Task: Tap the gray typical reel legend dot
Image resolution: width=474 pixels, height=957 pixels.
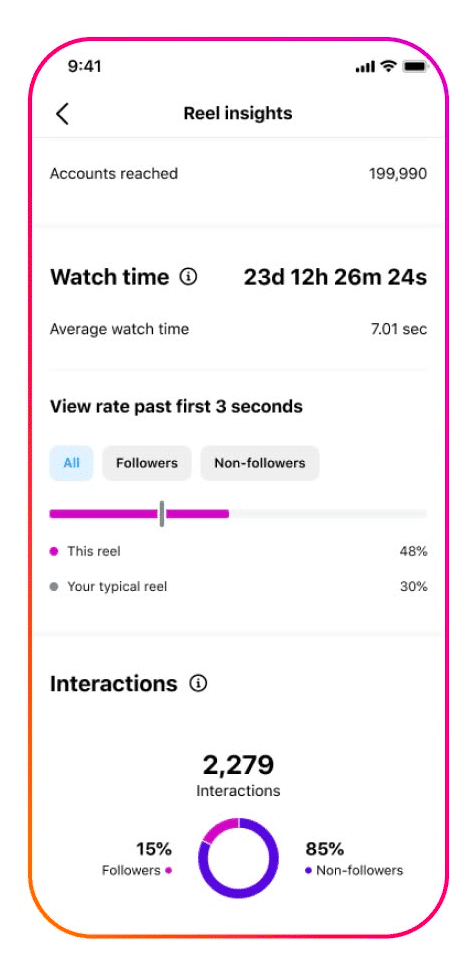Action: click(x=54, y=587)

▬▬▬▬▬▬▬▬▬▬

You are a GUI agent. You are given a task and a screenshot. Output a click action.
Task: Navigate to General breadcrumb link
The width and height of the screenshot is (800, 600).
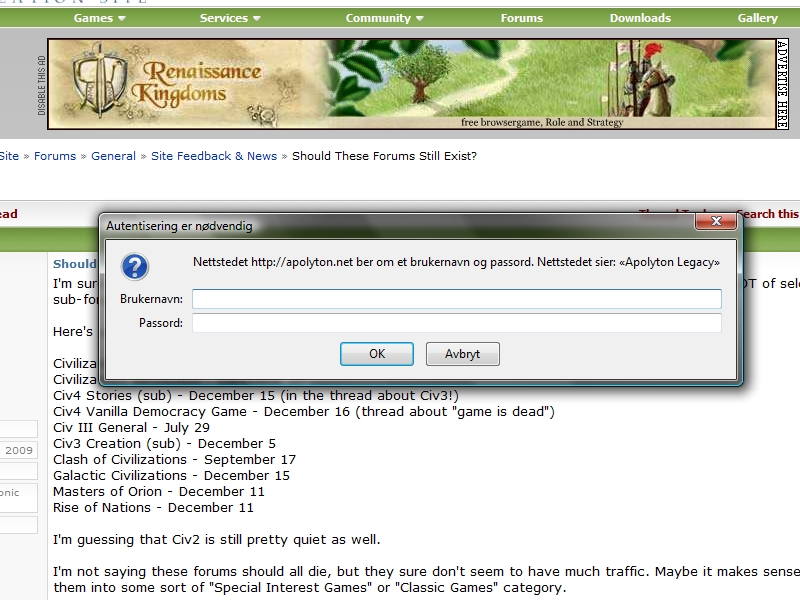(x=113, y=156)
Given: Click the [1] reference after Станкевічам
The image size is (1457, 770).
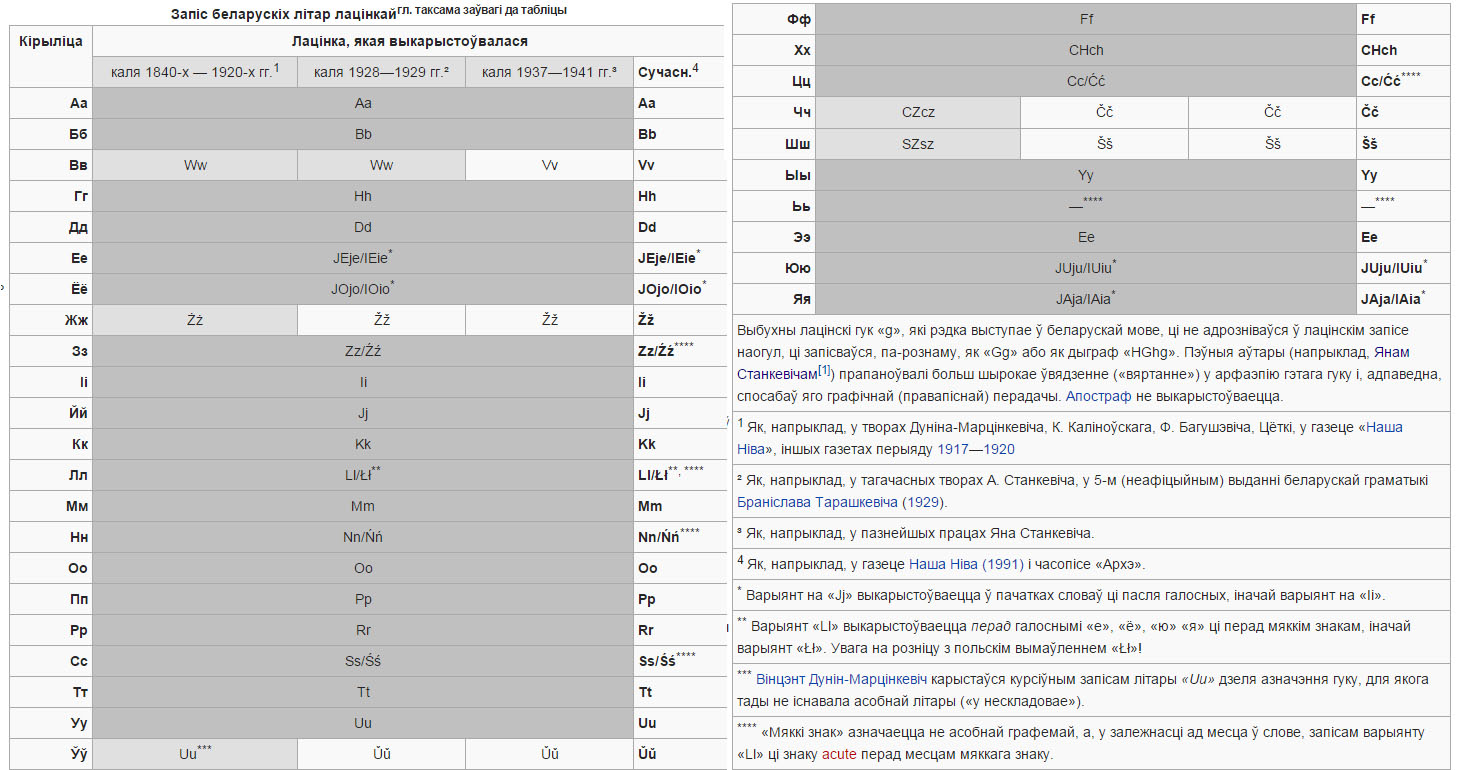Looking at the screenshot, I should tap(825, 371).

▬▬▬▬▬▬▬▬▬▬

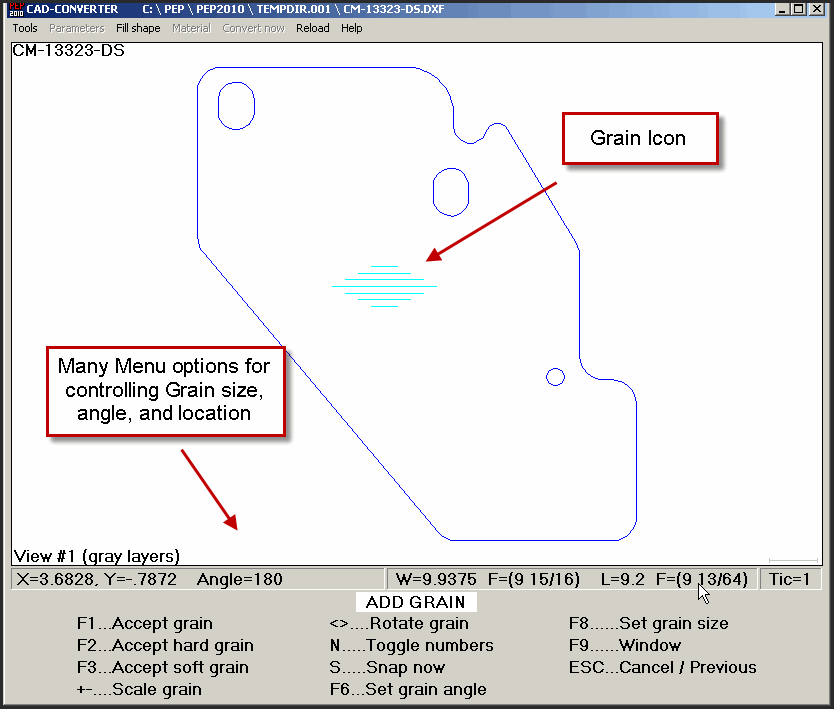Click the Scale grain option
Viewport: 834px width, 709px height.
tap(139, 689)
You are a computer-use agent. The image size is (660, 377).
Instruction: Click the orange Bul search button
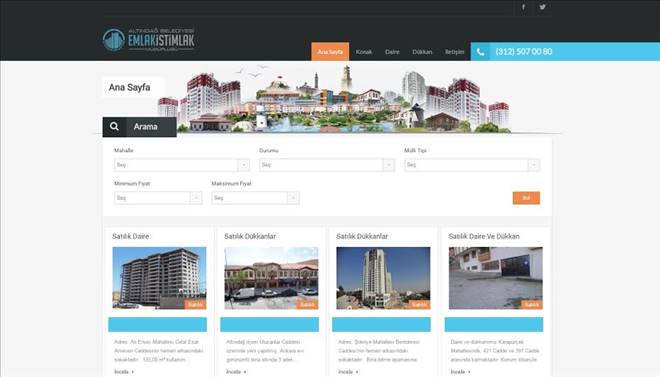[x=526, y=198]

▬▬▬▬▬▬▬▬▬▬

» YOUR ASSIGNMENT: From the material above, state how many lines hold the word "agent", giving nothing but the number.

» SOLUTION TO THIS EXERCISE: 2